Now suppose it is Saturday morning, and Fred had one too many Happy Hour drinks the night before. As he ‘measures’ each shoe in its B state, his sloppiness results in some C shoes erroneously being placed in the D bin, and vice versa. If enough of these errors are made, such that Fred is just as likely to place a shoe in the wrong bin as he is to put it in the right bin, then each bin contains equal amounts of C and D, and the shoes have just had their initial combined state B confirmed. (This is analogous to having retained the interference pattern in the electron two-slit experiment.)

Suppose that hungover Fred has to sort 100 shoes. He has just enough of his faculties left to put ever-so-slightly more shoes in the correct bin than in the incorrect bin. This is the basic  ‘weak measurement’. He has almost retained the original shoe state, but not quite–the shoes in each box have gotten a bit ’tilted’ more toward C or D than they originally were.That is, each in the C bin is slightly more likely to be found in the state C than in the state D, and vice versa.

Now, to make contact with some of the claims in the literature concerning ‘weak measurements’, we have to add one more step: a follow-up careful (‘sharp’) measurement of every shoe in each of the bins. (For physicists, this is the post-selection measurement of z spin).

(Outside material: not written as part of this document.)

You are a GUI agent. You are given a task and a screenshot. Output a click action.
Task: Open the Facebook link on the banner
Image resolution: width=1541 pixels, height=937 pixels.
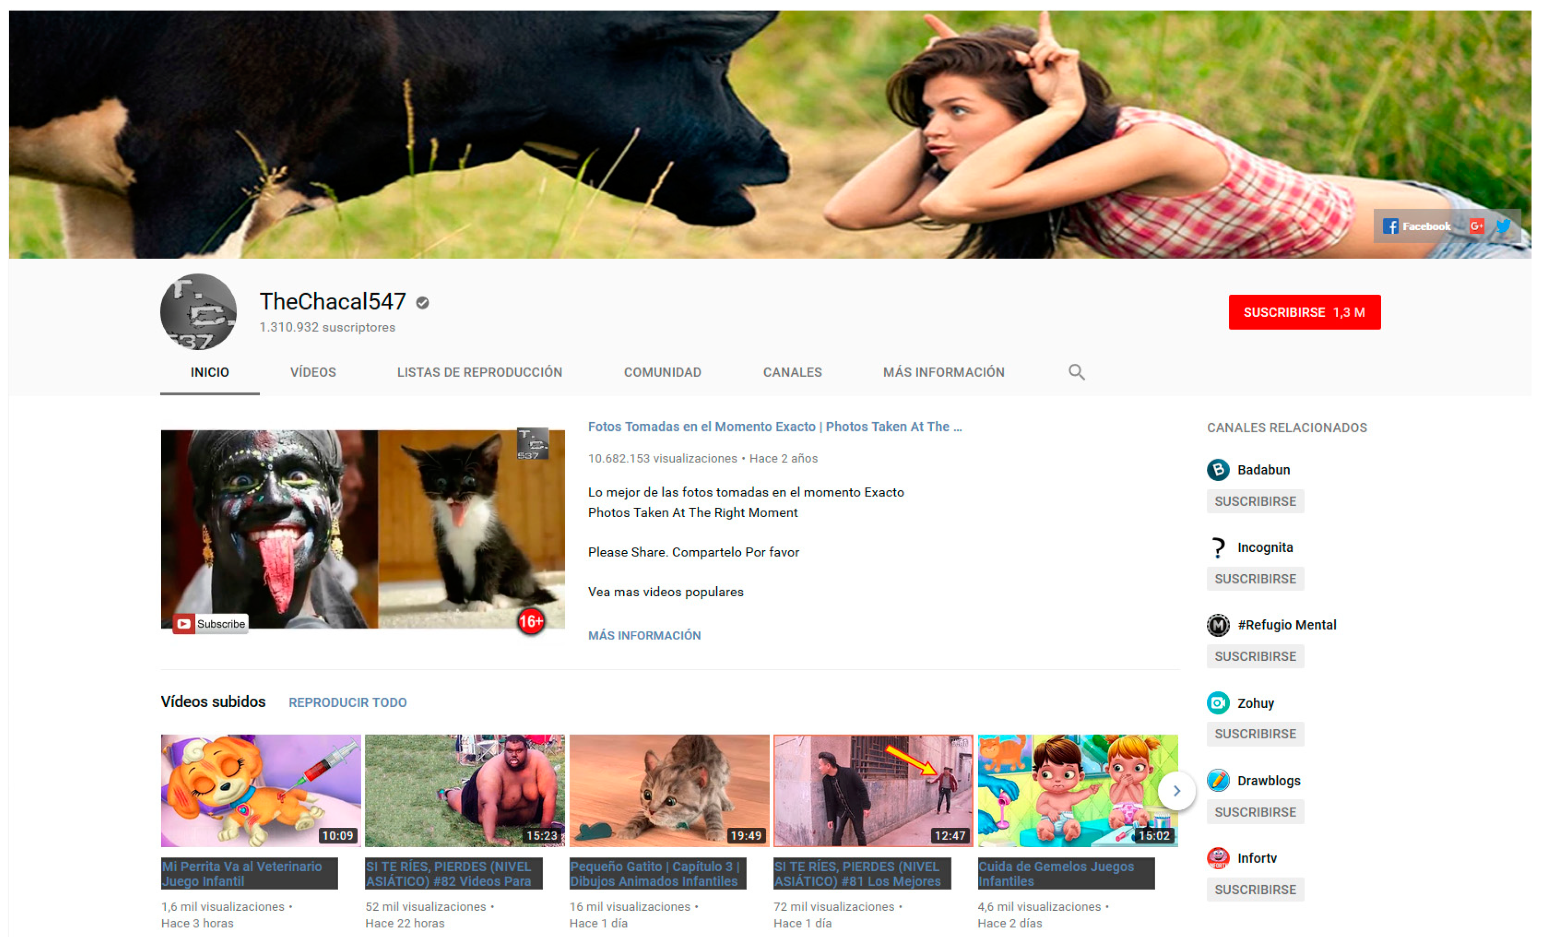1417,226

Suppose the person carrying out this measurement is Gretchen, who unlike her co-worker Fred, did not attend Happy Hour the previous evening. Gretchen first takes bin C, and with coffee in hand, carefully measures each shoe in the box. She finds that (say) 52 of the shoes have come out (correctly) C and 48 of the shoes have come out (incorrectly) D. Then she takes the other bin  D, and finds that (say) 53 of the shoes have come out (correctly) D and 47 have come out (incorrectly) C.  At this point, only Gretchen knows and has written down which bin each shoe came from and whether Fred correctly sorted it or not. But the probability of a shoe’s having been placed in Fred’s bin C is slightly higher if it was found by Gretchen to be C.

Now, some researchers have made the following claim based on this procedure: because of Gretchen’s final measurement, each shoe somehow ‘knows’ before Fred’s sloppy sorting which of his bins it’s going to end up in. That is, Gretchen’s measurement is claimed to act rather like Merlin the Magician, who travels from the future into the past and helps beings to fulfill their destiny. The idea is that each shoe is retroactiviely steered by Gretchen’s final measurement toward its respective bin placement by the hungover Fred.

But this is incorrect, which we can see as follows. Suppose now a shoe store representative, Helen, comes to the factory just after Gretchen’s quality control. Helen decides to play a guessing game with her, as follows. She picks up each C or D shoe  and tries to guess in which bin Fred had put it. For a shoe that ended up C, she has slightly better luck guessing  that it came from Fred’s bin C, and similarly with D.Why is this? Simply because the result that Gretchen found was more likely to have come from a state favoring that outcome (a state created by Fred’s sloppy measurement) than from a state inhibiting that outcome. We don’t in fact need Merlin the Magician to explain any of this. The situation is no different conceptually from being able to predict that a person coming to the U.S. from Poland is more likely to be of Polish ancestry than, say, Japanese ancestry. The fact that we now see that the person came from Poland does not retroactively cause the person to have been born of Polish parents!

So the next time you see claims such as  “future measurements affect past measurement results,” be wary. None of the quantum shoes sorted by Fred were subject to a Merlin-like retrocausal influence from Gretchen. Fred simply tilted the shoes to  states more likely to end up with one property, upon measurement, than the other. And this is all that is demonstrated by these kinds of experiments: standard quantum mechanics.